The Moment of Witness

G. K. Chesterton’s saying “The Christian ideal has not been tried and found wanting; it has been found difficult and left untried,” is both familiar true of every age. But perhaps in the twenty-first century, as at other times of profound transition in history, we are faced with the extra imperative to try it. In our time, it is less likely that we can just drift along without being brought to a decision point. So do I act like a Catholic or sit on the fence?

The changeover from secularism cum paganism (“An artisan made it, it is no god at all.”  Hosea) that was in some kind of balance with real religious practice to an exclusive secularism with the force of law is something that has been a long time coming. The Marxists did this in Russia and China. We did not learn from their history. The socialists here have moved along a similar path step by step.

Yet Christianity truly remains above all of that. Concretely lived out Christianity has a nobility and a grandeur that is rarely noted, but should in fact be a common experience. For example, when Benedict XVI spoke of Saint Elizabeth of Hungary during the audience on 20 October 2010, he said: “She is a true example for all who have roles of leadership: the exercise of authority, at every level, must be lived as a service to justice and charity, in the constant search for the common good. . . .Elizabeth diligently practiced works of mercy: she would give food and drink to those who knocked at her door; she procured clothing, paid debts; cared for the sick and buried the dead. Coming down from her castle, she often visited the homes of the poor with her ladies-in-waiting, bringing them bread, meat, flour and other food. She distributed the food personally and attentively checked the clothing and mattresses of the poor.”

She was a queen who chose to follow the gospel. This is Catholicism lived out in its fullness. She was someone who chose daily to live as a Catholic. This is what happens when people act on their faith. Of course, it has to be real faith in God and his revelation in the Incarnation of his Son and in the Spouse of his Son, the Church – not the “faith” of madly clinging to our own imaginings. This real faith is based on divine revelation.

The Founder of the Oblates of Mary Immaculate, Saint Eugene de Mazenod preached: “First let us question the world. It will give you an answer in keeping with its prejudices, a senseless code that serves as their rule of life and in keeping with which it expresses its sentiments. . . . Come then and learn who you are in the eyes of God.” In this homily, De Mazenod started with the elites and their “senseless code,” the source of most anti-human movements and then turned to what is revealed in Christ.

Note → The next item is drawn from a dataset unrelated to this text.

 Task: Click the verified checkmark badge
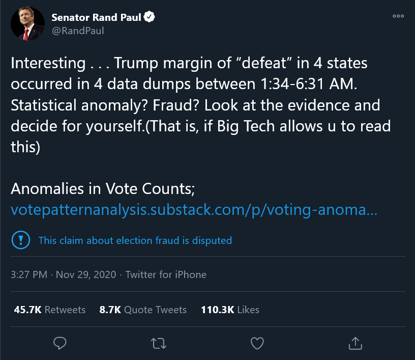tap(150, 17)
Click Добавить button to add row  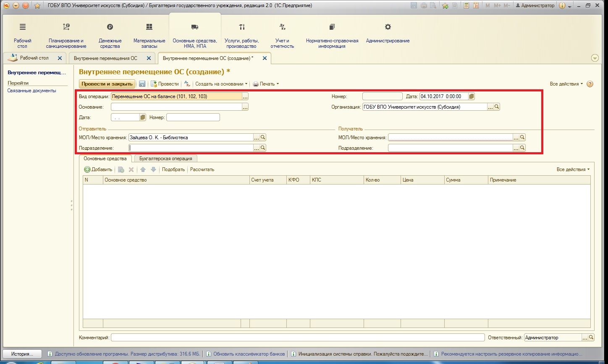98,169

           St. Elizabeth of Hungary Spinning for the Poor by Marianne Stokes (1895)

In Jesus Christ God actually showed what humanity becomes when it is lived.

What is manifested in the moment that a Catholic takes action is Christ Himself and not ourselves, daft as this may sound in a solipsistic culture. “The Christian lets himself be involved more than anyone else, because his [dialog] partner, perhaps his opponent, is like himself someone who is born from the crucified heart.” (Hans Urs von Balthasar)

This actual revelation of Christ was the foundation of what Vatican II set out to express. Back to von Balthasar:

The Council has undoubtedly made Church matters more difficult. Those who seek mitigations in everything and express delight at the “progress and growing “maturity” as each barrier falls do not understand what the Fathers were concerned with. It was to direct into the secular world through the Church, which is a divine mystery, the mysterious ray of Trinitarian and crucified love, wholly and completely.

The Fathers addressed their teaching to a sinful world and to sinful Catholics. Sin makes for resistance to what Christ (and the Council) came to do.  

Human nature being what it is, we should perhaps look for some illustration to help us answer the question: why do most Catholics not witness to their faith in what is becoming a palpably more hostile environment?

Well we could look at the history of Nazi Germany for some instruction. With the rise of Nazism (or in our case a hostile secular culture), few people stood up against it. Most turned a blind eye, being either bullied or bought off by some trifle And the rest actively cooperated with the evil in all of its forms. (If you think that Nazi Germany is too strong a parallel, we are killing 3000 people a day in this country and doing little to stop it.)

The materialism and the paganism of the Nazi’s, even before the war, drenched the most sophisticated people in Europe in hatred and inhumanity. There but for the grace of God go we. I think that there is a reason why the history keeps being placed before us. We ought to appreciate the magnitude of what lies before us.

As we can see from the life of Christ, actually being Catholic is going to be difficult.